YOUR OBJECTIVE
Starting at the line that contains "Screen dimensions: 800x500" and ending at the final line of the entries below, write out each line exactly as it appears, but omit the pictures.

DATA PROVIDED
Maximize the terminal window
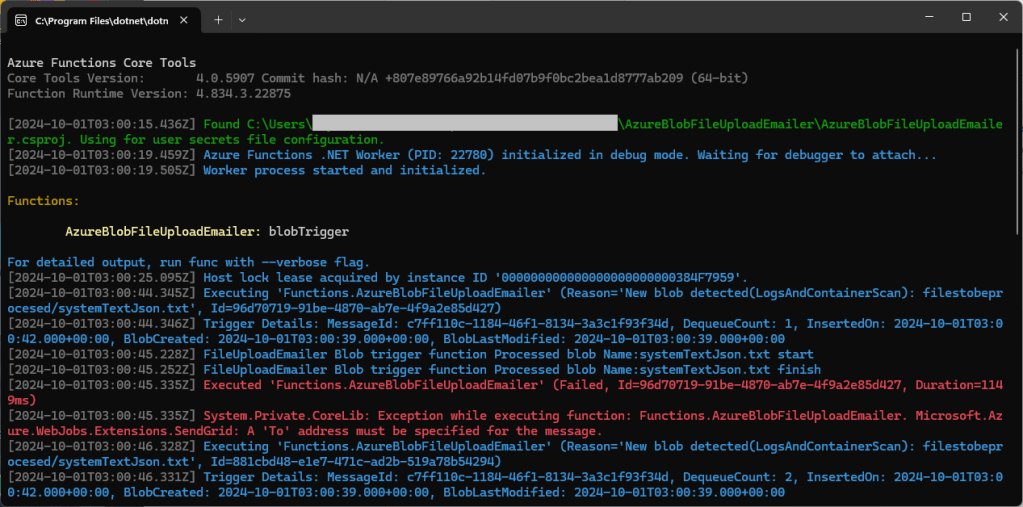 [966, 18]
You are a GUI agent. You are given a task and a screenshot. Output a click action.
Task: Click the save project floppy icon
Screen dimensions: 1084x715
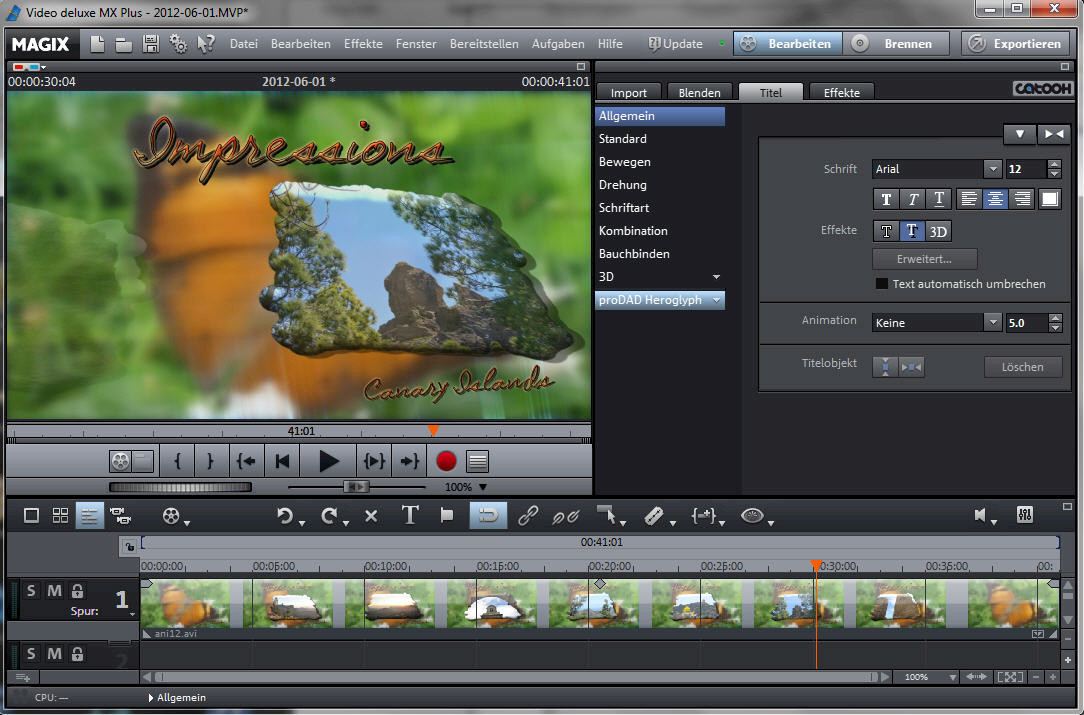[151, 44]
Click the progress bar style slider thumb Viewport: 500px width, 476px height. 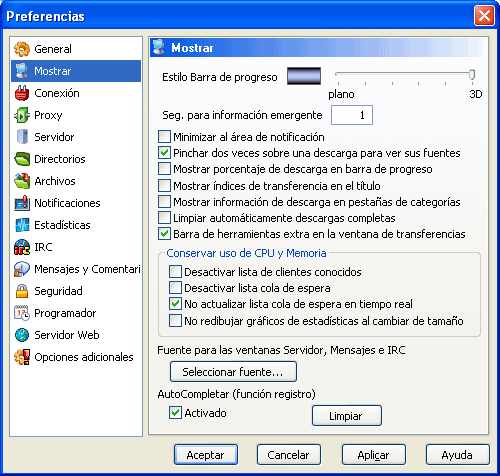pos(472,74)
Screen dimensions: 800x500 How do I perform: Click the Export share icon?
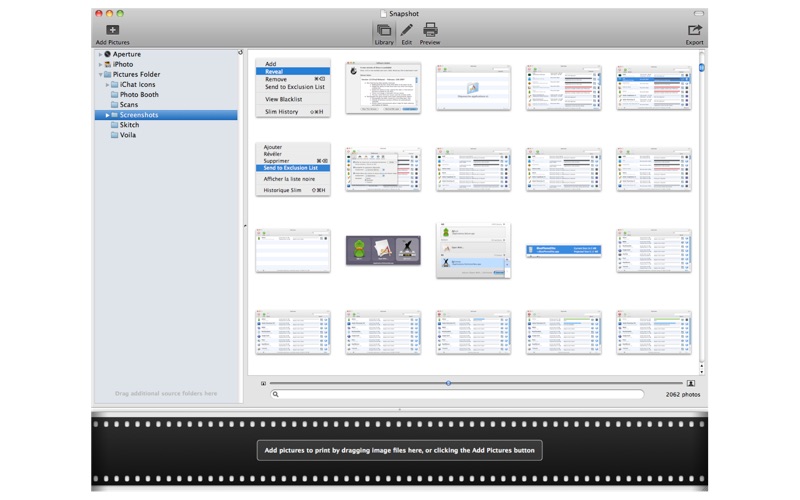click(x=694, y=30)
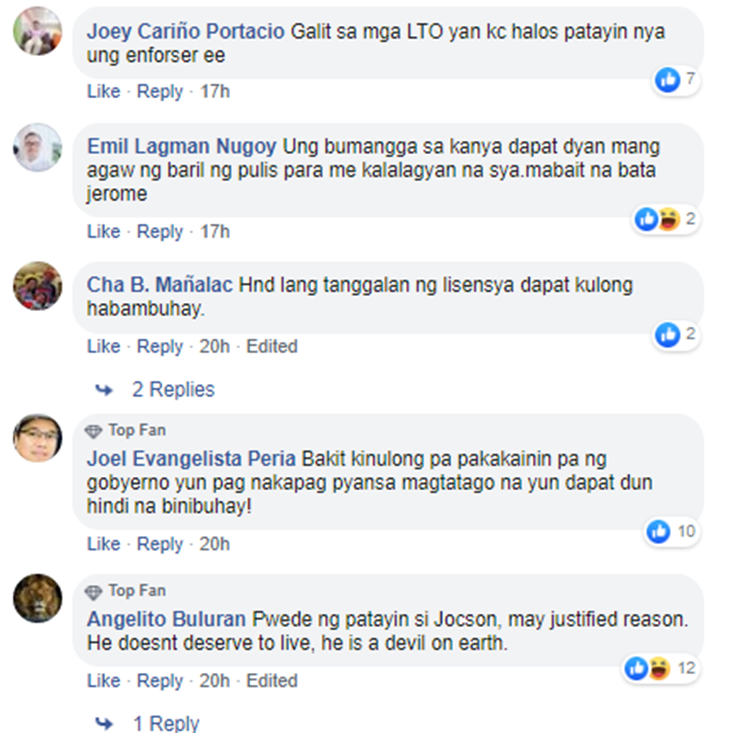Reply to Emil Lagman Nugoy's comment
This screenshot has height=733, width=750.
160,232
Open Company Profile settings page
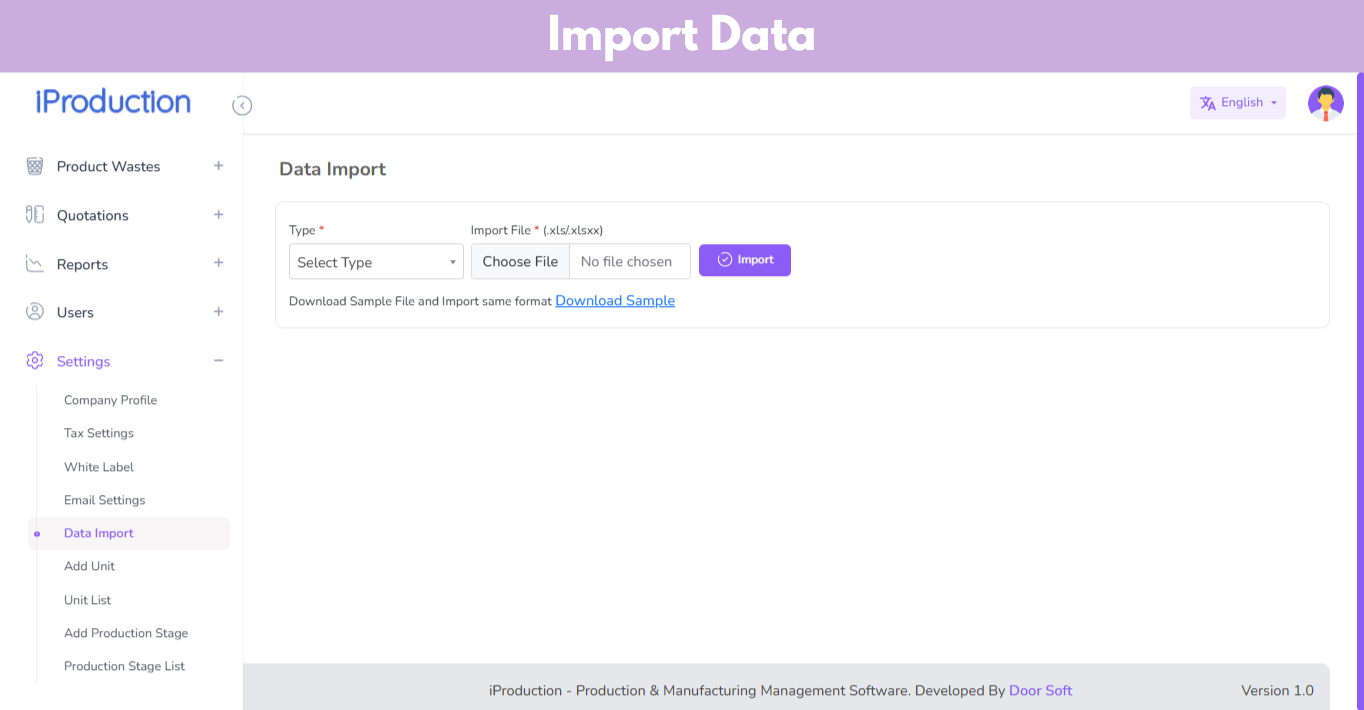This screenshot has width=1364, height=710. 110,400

RESPONSE
Screen dimensions: 800x500 How do I perform: Click the Export share icon?
click(x=694, y=30)
Reply to Emil Lagman Nugoy's comment
This screenshot has height=733, width=750.
160,232
Open Company Profile settings page
This screenshot has width=1364, height=710. 110,400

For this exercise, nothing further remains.